O QUE SE PEDE »
**A.** Transcreva sem alterações o trecho do texto sobre a Amazônia que começa em "Muitas vezes a" e termina em "moradores locais felizes.".
**B.** Prossiga o texto sobre a Amazônia a partir do ponto em que ele termina.

TRECHO EXTRAÍDO »
□ □ □ □

Mas, para compreender o que se passa nessa imensa e valiosa área do nosso
território é preciso despir-se de emoções infantilizadas e de radicalismo.
A Amazônia é um mosaico de múltiplos
fatores e interesses. Ela inclui mais sete países, Bolívia, Equador, Colômbia,
Guiana, Peru, Suriname e Venezuela, que, aos 3 de julho de 1978, celebraram o
Tratado de Cooperação Amazônica, cujos resultados são desconhecidos.
Mas, é no território brasileiro que a
Amazônia ocupa maior espaço, nada menos do que 5.500.000 quilômetros, sendo a
maior floresta tropical do mundo. Sua importância no equilíbrio do meio
ambiente extrapola nossas fronteiras.
Estudos da Agência Espacial
norte-americana, a Nasa, revelam que o aumento do desmatamento e das queimadas
na Amazônia, aliado à alta concentração de gases de efeito estufa, está
tornando a atmosfera sobre a floresta tropical mais seca, fazendo crescer a
demanda por água e deixando os ecossistemas mais vulneráveis aos incêndios e à
própria seca.[ii] Para alguns ele pode ser a causa de seca na Argentina, porque
19% das chuvas que caem anualmente na bacia da Prata, se originam da umidade
gerada pela floresta amazônica e dispersada rumo ao sul.
A favor do Brasil milita um fato
pouco conhecido. O artigo 12, inciso I, “a”, do nosso Código Florestal, exige
que cada propriedade rural da Amazônia mantenha intocada 80% da área, a título
de reserva legal. Nada semelhante existe nas propriedades rurais da Europa ou
dos Estados Unidos, nem em percentuais menores como 10 ou 20%.
Mas então, se assim é, de onde vem
tanto desmatamento, queimadas, depredação? Vem das dificuldades ou da falta de
fiscalização. Na região amazônica as distâncias são enormes, a maior parte do
transporte é feito por barcos e a densidade populacional é pequena.
E não é só isto. Há outros fatores,
de regra desconhecidos.
Muitas vezes a população local não dá
apoio à ação do poder público, porque se beneficia da extração ilegal de madeira
ou de outra prática ilícita. O dinheiro movimenta a economia da cidade e quando
o órgão ambiental põe fim a tais atividades, ele desaparece. Isto não deixa os
moradores locais felizes.
Outras vezes são ardis que se fazem
para dificultar as operações. Por exemplo, promove-se o desmatamento mas se
deixam algumas árvores com a copa intacta. Os satélites que cobrem a região,
filmando ou tirando fotos, não constatam nenhum desmate e assim o corte
continua.

□ □ □ □

DADOS ARMAZENADOS »
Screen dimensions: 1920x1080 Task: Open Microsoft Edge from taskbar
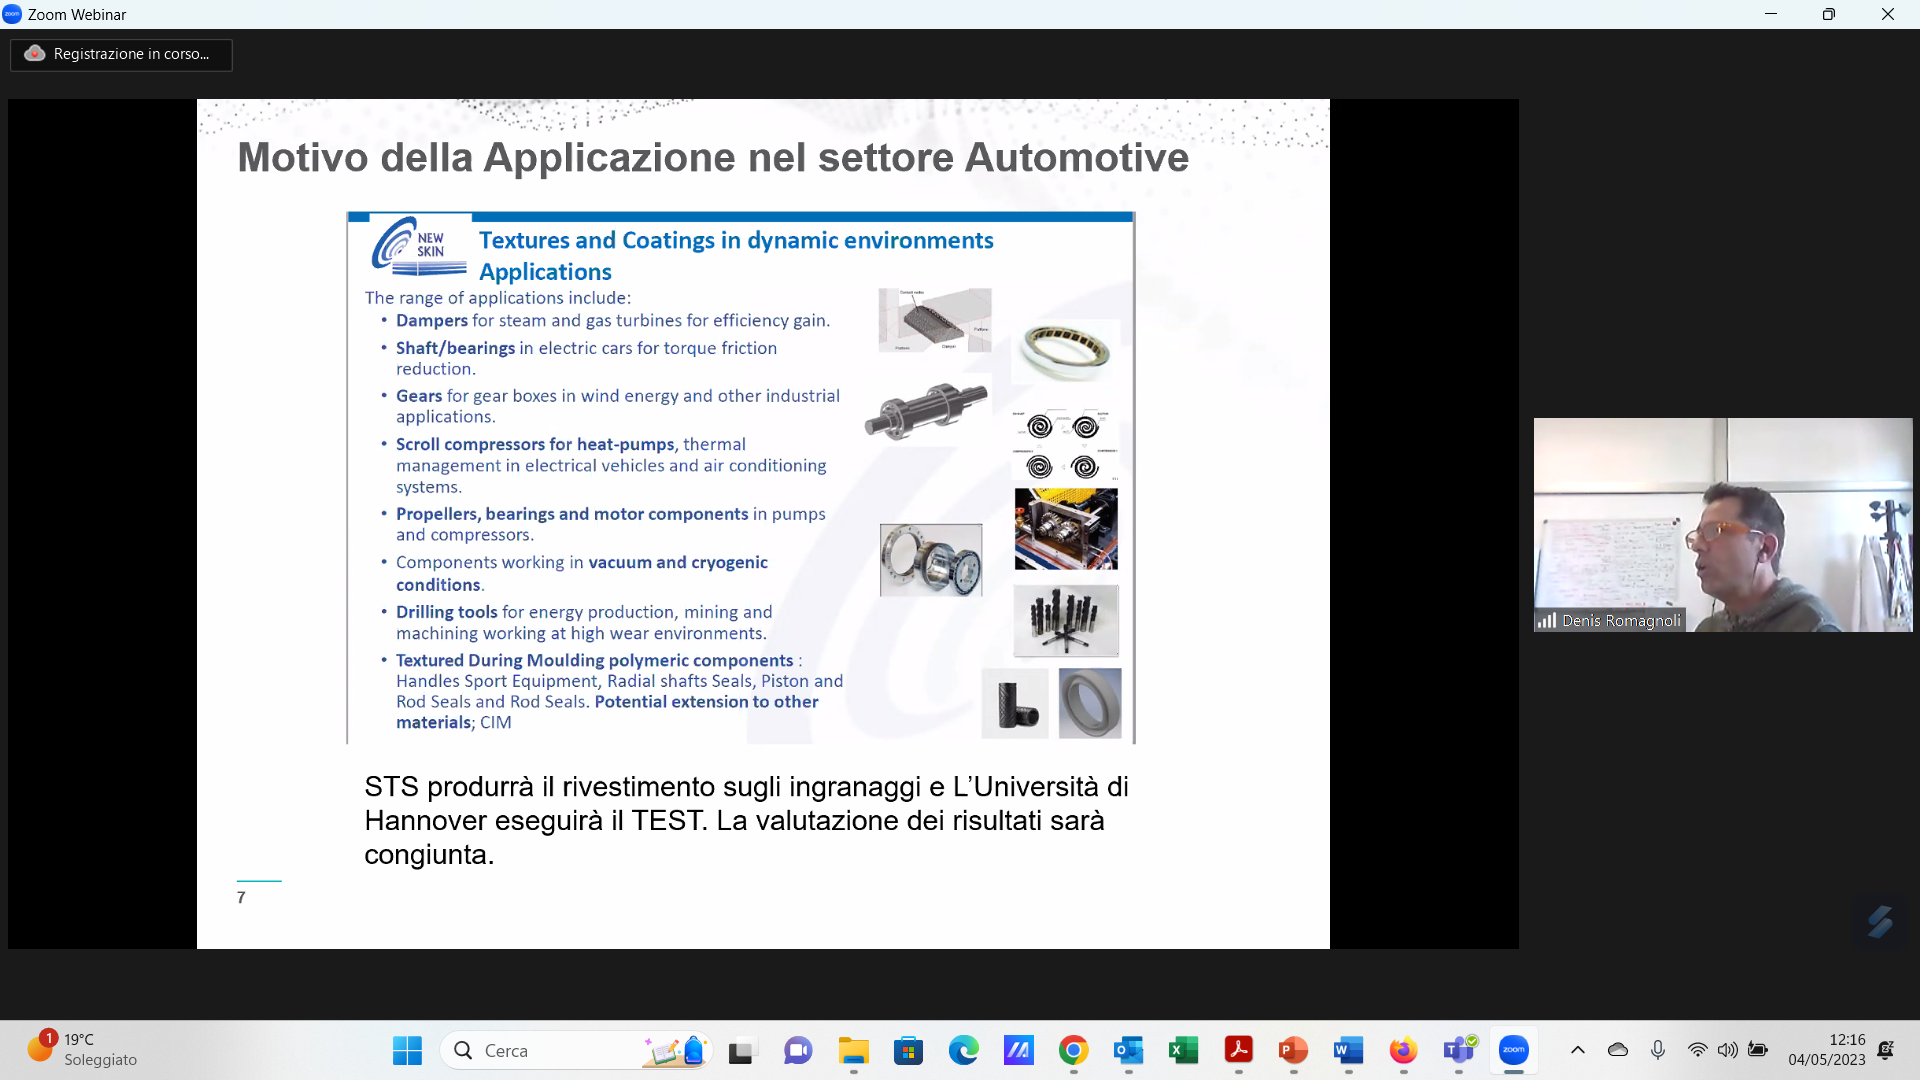pos(963,1050)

□ □ □ □

CONJUNTO DE RESPOSTAS »
**A.**
Muitas vezes a população local não dá
apoio à ação do poder público, porque se beneficia da extração ilegal de madeira
ou de outra prática ilícita. O dinheiro movimenta a economia da cidade e quando
o órgão ambiental põe fim a tais atividades, ele desaparece. Isto não deixa os
moradores locais felizes.

**B.**
Ainda, os quadros dos órgãos
ambientais estão aquém do mínimo para a importante missão que lhes cabe. No
Ibama, segundo consta, em 2019 o órgão solicitou 2.054 vagas, sendo 847 para
técnico administrativo, 313 para analista administrativo e 894 para analista
ambiental, porém o pedido não foi autorizado.O concurso aberto neste ano
para contratar funcionário temporários em situações de emergência foi suspenso.
No órgão estadual amazonense, Instituto de Proteção Ambiental do Amazonas
(Ipaam), o site de transparência revela a existência de pouco mais de 200 funcionários[v],
número insuficiente que mal deve dar para atender a capital, Manaus.
O resultado desta soma de fatores é
de todos conhecido. Segundo o Instituto Nacional de Pesquisas Espaciais (Inpe),
a Amazônia tem o 14º mês seguido de alta de desmatamento sendo que só no mês de
junho mais de 1.000 quilômetros quadrados foram destruídos.[vi] Enquanto isto,
o garimpo ilegal de ouro segue movimentando cifras vultuosas. Em Roraima,[vii]
reportagem da BBC revelou que o ouro se tornou o segundo produto mais exportado
pelo estado, muito embora, nele, não se registrasse nenhuma mina operando
legalmente.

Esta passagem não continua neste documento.